Every social situation that we encounter has a distinct culture. Consider a grocery store. Have you ever heard the sound of a glass jar crashing to the floor? Or possibly witnessed the toppling of a perfectly arranged stack of boxed cookies? Surely, you’ve been in the check-out line and witnessed a child screaming in agony only to realize their fingers are stuck between the conveyor belt and the metal flap at the end. How about experiencing all three of these events in a single trip to the grocery store? Even better, how about the common undeniable factor in each being your child?
Situations such as this have been the norm in my life while raising children with disabilities and supporting them as they explore the world. Honestly, I cannot think of a more effective way of bringing to the surface the unspoken culture of any given social situation. Don’t get me wrong, this unspoken culture needs to exist, in order to maintain some sense of order in the world. I would argue however that the culture in schools and classrooms should not be unspoken or assumed but instead taught explicitly.
Why? Because schools are a place for learning, all kinds of learning, not just academic. Students are learning how to interact with others. How to regulate their body so they are ready to learn. How to follow rules. How to organize their materials. How to independently, effectively, and safely navigate the school environment. The list is truly endless if you break down all of the minor skills required just to support the learning of academics.

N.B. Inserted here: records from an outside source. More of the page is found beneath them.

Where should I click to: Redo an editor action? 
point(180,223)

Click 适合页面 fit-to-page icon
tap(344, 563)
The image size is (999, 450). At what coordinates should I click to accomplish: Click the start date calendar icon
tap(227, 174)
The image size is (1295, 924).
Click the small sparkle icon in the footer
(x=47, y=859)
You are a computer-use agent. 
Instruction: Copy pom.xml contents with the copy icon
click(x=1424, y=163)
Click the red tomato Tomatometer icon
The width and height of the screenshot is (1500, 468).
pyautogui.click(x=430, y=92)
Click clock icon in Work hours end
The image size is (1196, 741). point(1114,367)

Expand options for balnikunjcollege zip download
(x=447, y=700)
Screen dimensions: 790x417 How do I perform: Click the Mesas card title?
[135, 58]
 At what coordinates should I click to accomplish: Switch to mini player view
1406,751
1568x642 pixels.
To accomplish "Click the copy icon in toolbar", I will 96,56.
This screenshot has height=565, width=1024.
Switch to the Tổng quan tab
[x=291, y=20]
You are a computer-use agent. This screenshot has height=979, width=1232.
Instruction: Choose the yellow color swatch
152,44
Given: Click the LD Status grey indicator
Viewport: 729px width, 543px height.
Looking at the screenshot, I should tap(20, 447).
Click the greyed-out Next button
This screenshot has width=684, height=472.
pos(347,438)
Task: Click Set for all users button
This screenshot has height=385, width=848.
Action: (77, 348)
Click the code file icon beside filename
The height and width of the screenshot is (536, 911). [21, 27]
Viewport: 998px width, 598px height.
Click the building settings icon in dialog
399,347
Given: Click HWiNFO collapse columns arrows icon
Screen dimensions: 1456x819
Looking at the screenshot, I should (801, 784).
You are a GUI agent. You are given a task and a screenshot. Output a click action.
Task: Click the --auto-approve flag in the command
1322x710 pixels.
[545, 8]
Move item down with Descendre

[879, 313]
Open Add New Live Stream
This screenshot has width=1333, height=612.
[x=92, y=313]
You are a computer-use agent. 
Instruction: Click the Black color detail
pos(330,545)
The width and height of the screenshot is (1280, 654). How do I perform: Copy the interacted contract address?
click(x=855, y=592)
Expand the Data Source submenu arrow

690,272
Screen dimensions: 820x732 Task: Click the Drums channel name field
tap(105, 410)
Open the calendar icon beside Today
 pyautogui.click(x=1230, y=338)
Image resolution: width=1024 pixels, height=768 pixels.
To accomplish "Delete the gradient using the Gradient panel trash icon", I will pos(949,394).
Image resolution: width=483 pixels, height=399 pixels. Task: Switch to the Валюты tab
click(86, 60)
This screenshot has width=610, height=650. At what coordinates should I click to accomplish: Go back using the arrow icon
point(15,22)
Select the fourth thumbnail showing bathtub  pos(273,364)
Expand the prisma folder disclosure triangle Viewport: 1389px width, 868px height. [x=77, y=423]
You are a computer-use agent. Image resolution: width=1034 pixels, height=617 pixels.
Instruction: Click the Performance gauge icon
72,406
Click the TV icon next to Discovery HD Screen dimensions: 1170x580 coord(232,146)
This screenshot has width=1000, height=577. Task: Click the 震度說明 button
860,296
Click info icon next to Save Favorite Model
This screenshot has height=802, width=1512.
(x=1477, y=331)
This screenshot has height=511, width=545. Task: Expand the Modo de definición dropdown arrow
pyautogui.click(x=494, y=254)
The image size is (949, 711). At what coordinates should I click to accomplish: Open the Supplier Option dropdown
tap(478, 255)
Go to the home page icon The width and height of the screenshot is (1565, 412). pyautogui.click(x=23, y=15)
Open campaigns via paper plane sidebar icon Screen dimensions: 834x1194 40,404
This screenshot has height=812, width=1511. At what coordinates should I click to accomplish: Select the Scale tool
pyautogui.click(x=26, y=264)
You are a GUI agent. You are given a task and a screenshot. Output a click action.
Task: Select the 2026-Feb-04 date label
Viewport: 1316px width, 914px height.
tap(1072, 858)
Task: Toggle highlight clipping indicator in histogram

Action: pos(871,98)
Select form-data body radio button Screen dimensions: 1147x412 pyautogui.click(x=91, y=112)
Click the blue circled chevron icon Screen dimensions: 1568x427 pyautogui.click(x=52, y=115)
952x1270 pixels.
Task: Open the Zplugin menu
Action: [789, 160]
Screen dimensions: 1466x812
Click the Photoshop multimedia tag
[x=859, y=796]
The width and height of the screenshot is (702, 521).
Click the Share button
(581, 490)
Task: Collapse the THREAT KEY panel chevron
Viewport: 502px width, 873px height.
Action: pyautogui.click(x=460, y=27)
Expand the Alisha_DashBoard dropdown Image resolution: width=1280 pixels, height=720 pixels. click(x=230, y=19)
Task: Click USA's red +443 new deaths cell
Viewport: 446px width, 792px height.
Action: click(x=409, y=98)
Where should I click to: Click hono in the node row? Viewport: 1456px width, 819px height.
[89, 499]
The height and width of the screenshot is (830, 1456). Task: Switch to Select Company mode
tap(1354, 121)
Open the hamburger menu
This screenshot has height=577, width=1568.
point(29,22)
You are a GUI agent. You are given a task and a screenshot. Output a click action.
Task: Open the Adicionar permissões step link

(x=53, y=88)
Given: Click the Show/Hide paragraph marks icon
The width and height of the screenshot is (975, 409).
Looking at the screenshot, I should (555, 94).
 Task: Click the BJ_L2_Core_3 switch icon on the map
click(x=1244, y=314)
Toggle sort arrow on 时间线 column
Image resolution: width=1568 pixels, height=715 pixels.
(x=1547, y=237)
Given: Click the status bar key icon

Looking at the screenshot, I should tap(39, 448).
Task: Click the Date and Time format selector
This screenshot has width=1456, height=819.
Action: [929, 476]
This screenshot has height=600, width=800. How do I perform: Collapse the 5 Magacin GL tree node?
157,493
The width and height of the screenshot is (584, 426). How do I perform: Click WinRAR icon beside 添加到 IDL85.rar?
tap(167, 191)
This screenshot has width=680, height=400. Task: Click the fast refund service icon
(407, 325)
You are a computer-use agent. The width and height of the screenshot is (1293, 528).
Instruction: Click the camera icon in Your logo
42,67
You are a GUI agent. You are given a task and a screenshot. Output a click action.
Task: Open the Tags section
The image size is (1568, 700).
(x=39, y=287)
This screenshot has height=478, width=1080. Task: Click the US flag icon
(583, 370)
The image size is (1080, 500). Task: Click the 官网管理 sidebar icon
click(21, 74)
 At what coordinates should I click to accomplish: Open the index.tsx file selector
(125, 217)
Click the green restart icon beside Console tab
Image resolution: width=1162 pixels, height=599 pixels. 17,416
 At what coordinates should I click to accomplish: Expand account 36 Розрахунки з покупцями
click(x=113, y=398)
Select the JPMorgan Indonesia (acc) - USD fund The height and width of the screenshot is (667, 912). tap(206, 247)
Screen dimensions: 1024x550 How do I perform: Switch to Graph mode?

To account for all of the skills being learned and to ensure that the environment is one where mistakes are allowed the classroom culture must be fluid. This requires educators to be incredibly reflective of the expectations they have for their students, how they are teaching those expectations, and their responses when expectations are not being followed. The perspective and tone the teacher presents will help to create either a fluid culture that ebbs and flows in response to the needs of EVERY student or a fixed culture that is stagnant in response to the needs of EVERY student.
The influence that a teacher has over the culture in their classroom is undeniable.